◆ ENREGISTREMENTS DE DONNÉES:
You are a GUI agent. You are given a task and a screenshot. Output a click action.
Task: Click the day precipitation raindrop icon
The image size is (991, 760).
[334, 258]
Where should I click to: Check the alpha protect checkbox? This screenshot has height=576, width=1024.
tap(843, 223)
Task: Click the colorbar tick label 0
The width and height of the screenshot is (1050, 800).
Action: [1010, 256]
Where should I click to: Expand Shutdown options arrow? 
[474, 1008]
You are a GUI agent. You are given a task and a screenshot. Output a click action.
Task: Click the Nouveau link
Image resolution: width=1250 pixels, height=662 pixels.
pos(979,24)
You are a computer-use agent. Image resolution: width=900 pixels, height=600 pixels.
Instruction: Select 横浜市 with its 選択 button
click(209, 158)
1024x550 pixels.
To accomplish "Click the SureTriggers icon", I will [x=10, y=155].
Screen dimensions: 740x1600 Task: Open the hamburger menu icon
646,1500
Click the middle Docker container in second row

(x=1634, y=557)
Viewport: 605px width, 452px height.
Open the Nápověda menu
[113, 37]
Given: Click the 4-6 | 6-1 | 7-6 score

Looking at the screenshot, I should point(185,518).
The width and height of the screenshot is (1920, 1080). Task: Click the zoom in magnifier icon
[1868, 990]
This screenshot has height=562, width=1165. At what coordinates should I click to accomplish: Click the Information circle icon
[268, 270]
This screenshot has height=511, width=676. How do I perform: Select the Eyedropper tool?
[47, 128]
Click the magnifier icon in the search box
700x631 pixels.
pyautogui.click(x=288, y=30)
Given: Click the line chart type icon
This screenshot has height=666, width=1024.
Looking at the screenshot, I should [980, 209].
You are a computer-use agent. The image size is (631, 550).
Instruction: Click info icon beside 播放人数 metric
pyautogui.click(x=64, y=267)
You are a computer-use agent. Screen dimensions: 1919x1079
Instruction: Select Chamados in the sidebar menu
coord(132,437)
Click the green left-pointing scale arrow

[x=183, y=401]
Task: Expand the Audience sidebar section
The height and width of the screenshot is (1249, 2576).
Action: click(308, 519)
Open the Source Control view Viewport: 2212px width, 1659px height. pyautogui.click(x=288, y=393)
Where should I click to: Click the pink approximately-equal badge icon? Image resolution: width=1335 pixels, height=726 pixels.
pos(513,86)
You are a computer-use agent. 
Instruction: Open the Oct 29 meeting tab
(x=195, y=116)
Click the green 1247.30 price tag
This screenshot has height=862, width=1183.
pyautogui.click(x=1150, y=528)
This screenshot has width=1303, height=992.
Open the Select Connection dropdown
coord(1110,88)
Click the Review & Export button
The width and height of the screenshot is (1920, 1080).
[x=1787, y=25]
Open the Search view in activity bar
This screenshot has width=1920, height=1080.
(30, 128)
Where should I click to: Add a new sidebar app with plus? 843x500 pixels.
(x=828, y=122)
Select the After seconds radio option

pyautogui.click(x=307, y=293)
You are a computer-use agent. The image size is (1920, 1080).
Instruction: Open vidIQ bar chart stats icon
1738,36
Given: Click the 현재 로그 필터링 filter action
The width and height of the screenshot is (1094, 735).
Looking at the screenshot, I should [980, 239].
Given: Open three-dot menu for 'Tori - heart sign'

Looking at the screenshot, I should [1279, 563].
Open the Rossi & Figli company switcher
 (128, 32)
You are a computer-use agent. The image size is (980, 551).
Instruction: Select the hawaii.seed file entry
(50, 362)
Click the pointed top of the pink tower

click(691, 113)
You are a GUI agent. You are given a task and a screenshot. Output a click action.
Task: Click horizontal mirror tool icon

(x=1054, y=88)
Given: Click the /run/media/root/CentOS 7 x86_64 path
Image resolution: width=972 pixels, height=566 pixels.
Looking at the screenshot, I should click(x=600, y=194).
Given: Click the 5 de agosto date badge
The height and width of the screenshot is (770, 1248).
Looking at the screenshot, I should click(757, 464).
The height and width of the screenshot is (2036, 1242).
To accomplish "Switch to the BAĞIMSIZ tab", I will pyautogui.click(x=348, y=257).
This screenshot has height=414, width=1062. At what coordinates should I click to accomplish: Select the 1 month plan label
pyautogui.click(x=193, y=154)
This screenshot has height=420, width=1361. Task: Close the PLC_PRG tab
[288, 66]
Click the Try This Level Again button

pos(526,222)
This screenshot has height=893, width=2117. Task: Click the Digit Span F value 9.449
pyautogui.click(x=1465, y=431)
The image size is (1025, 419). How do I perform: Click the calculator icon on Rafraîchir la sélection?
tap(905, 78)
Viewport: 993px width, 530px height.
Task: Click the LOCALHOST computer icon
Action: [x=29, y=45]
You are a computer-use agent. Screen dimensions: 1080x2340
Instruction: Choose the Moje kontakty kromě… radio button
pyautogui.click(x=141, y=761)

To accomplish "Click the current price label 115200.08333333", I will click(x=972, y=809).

◆ CONSIGNE: Recopiez les enregistrements en remplaçant « Instruction » par « Command » et sans rien changer d'autre. Commencez à la ligne qui contient « Given: Open three-dot » et poursuivez jusqu'à la fin des enregistrements.

◆ CORRIGÉ:
Given: Open three-dot menu for 'Tori - heart sign'

Looking at the screenshot, I should [1279, 563].
Open the Rossi & Figli company switcher
 (128, 32)
You are a computer-use agent. The image size is (980, 551).
Command: Select the hawaii.seed file entry
(50, 362)
Click the pointed top of the pink tower

click(691, 113)
You are a GUI agent. You are given a task and a screenshot. Output a click action.
Task: Click horizontal mirror tool icon

(x=1054, y=88)
Given: Click the /run/media/root/CentOS 7 x86_64 path
Image resolution: width=972 pixels, height=566 pixels.
Looking at the screenshot, I should click(x=600, y=194).
Given: Click the 5 de agosto date badge
The height and width of the screenshot is (770, 1248).
Looking at the screenshot, I should click(757, 464).
The height and width of the screenshot is (2036, 1242).
To accomplish "Switch to the BAĞIMSIZ tab", I will pyautogui.click(x=348, y=257).
This screenshot has height=414, width=1062. At what coordinates should I click to accomplish: Select the 1 month plan label
pyautogui.click(x=193, y=154)
This screenshot has height=420, width=1361. Task: Close the PLC_PRG tab
[288, 66]
Click the Try This Level Again button

pos(526,222)
This screenshot has height=893, width=2117. Task: Click the Digit Span F value 9.449
pyautogui.click(x=1465, y=431)
The image size is (1025, 419). How do I perform: Click the calculator icon on Rafraîchir la sélection?
tap(905, 78)
Viewport: 993px width, 530px height.
Task: Click the LOCALHOST computer icon
Action: [x=29, y=45]
You are a computer-use agent. Screen dimensions: 1080x2340
Command: Choose the Moje kontakty kromě… radio button
pyautogui.click(x=141, y=761)

To accomplish "Click the current price label 115200.08333333", I will click(x=972, y=809).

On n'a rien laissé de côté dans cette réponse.